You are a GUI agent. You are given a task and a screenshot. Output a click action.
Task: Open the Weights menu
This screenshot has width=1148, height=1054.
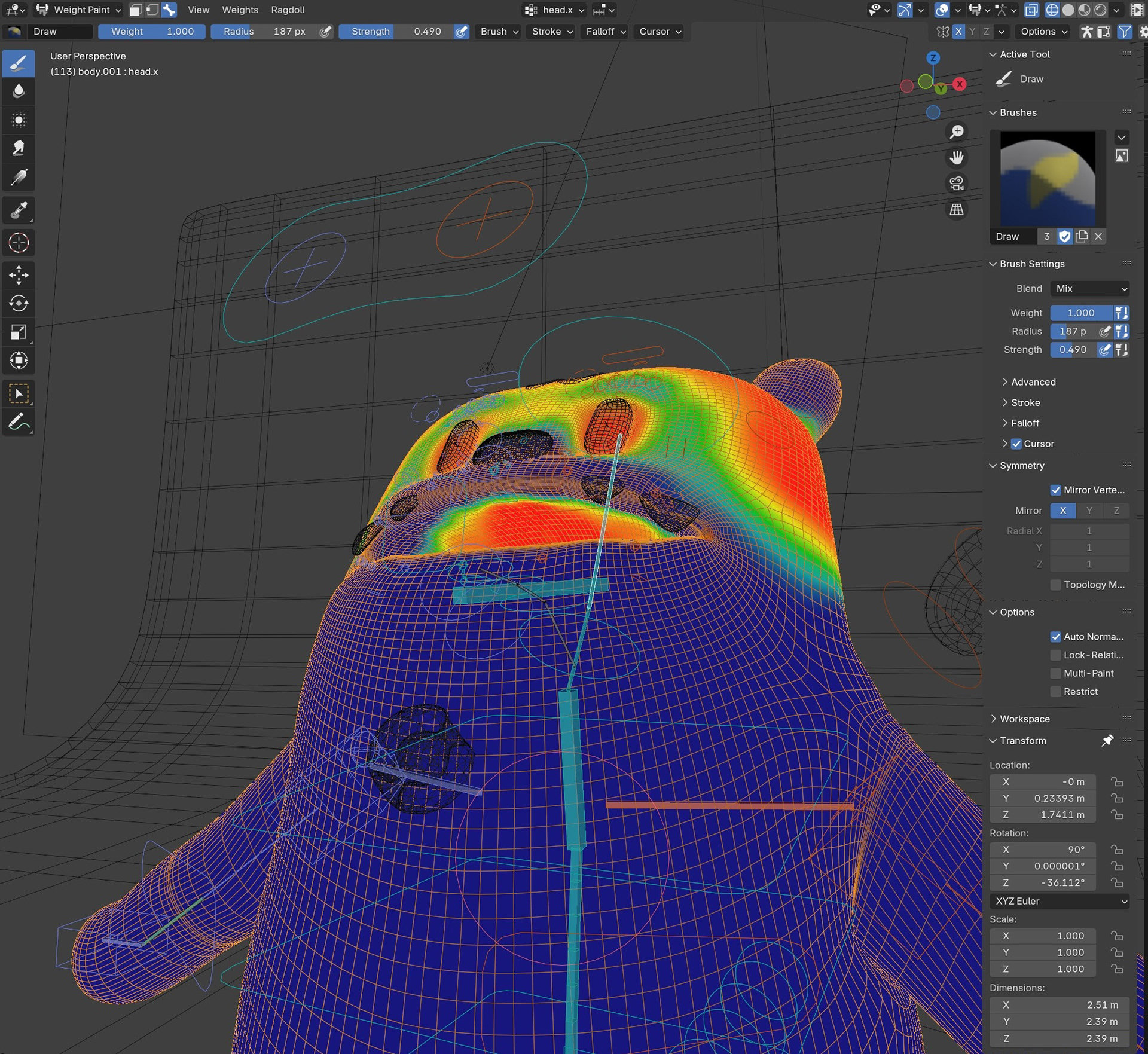point(240,10)
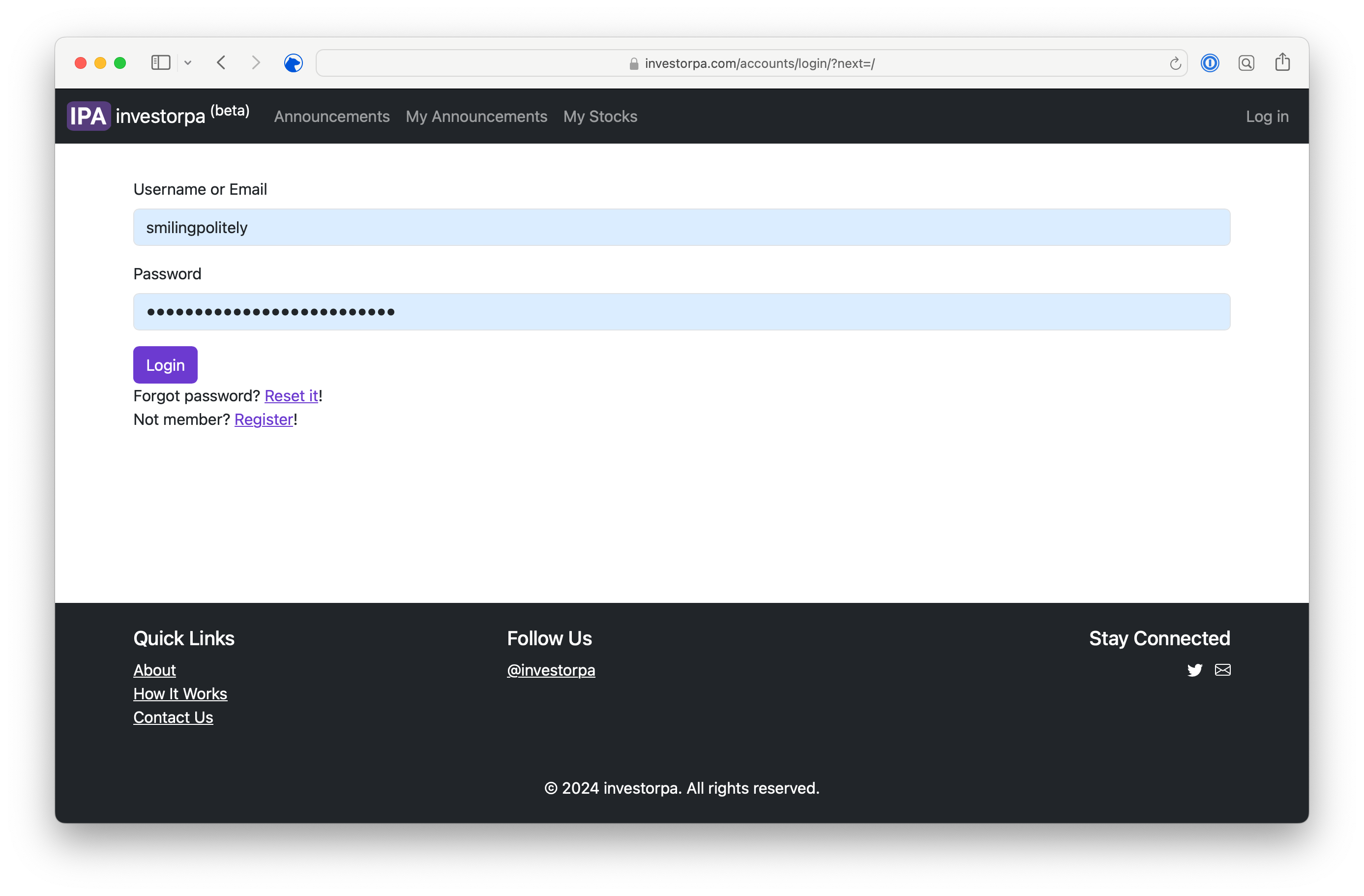Expand the sidebar dropdown chevron
1364x896 pixels.
tap(187, 63)
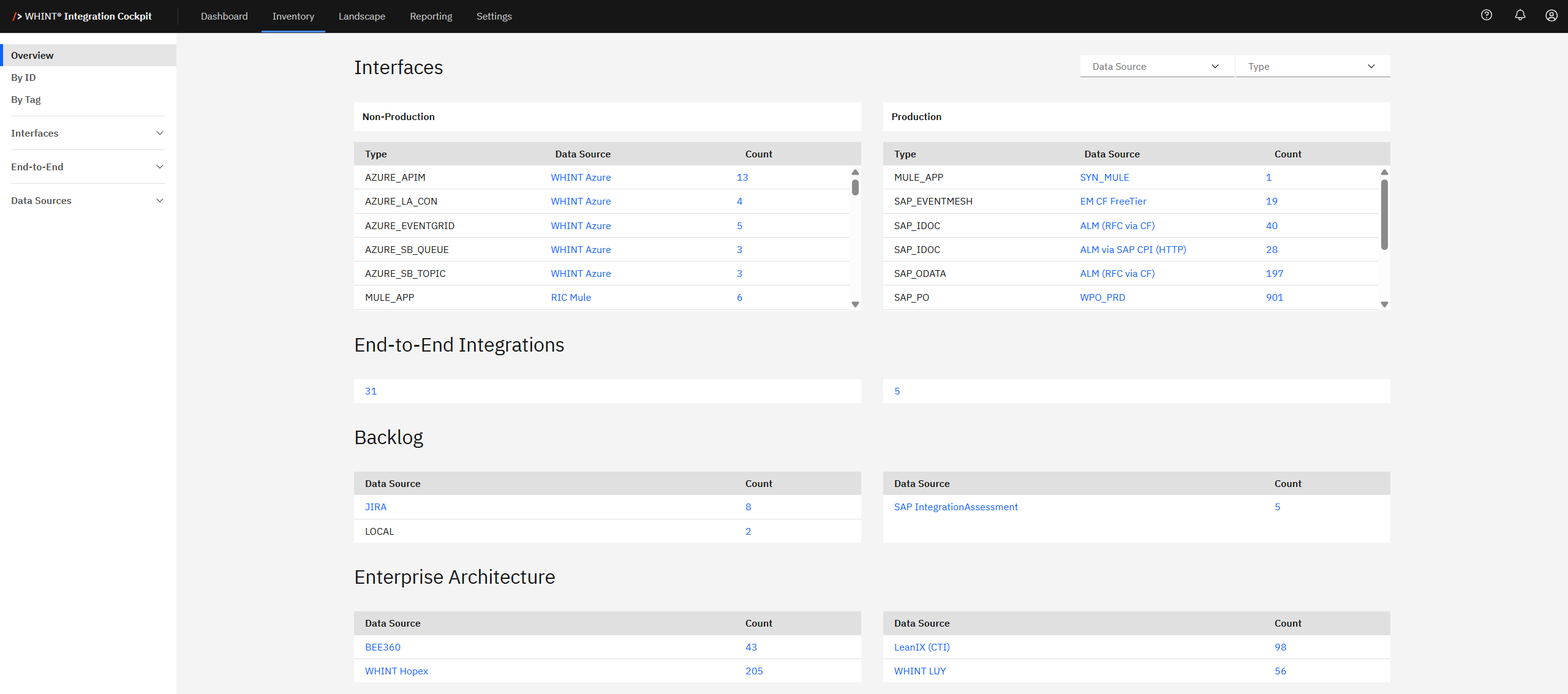Click the Production table scrollbar thumb
This screenshot has width=1568, height=694.
(1384, 214)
########################################
Return the complete material exactly as given, excluding images.

OUTPUT BELOW
You are a GUI agent. You are given a task and a screenshot. Output a click action.
Task: Open the Weights menu
This screenshot has width=1148, height=1054.
point(240,10)
Expand the sidebar dropdown chevron
1364x896 pixels.
tap(187, 63)
Click the Production table scrollbar thumb
This screenshot has width=1568, height=694.
(1384, 214)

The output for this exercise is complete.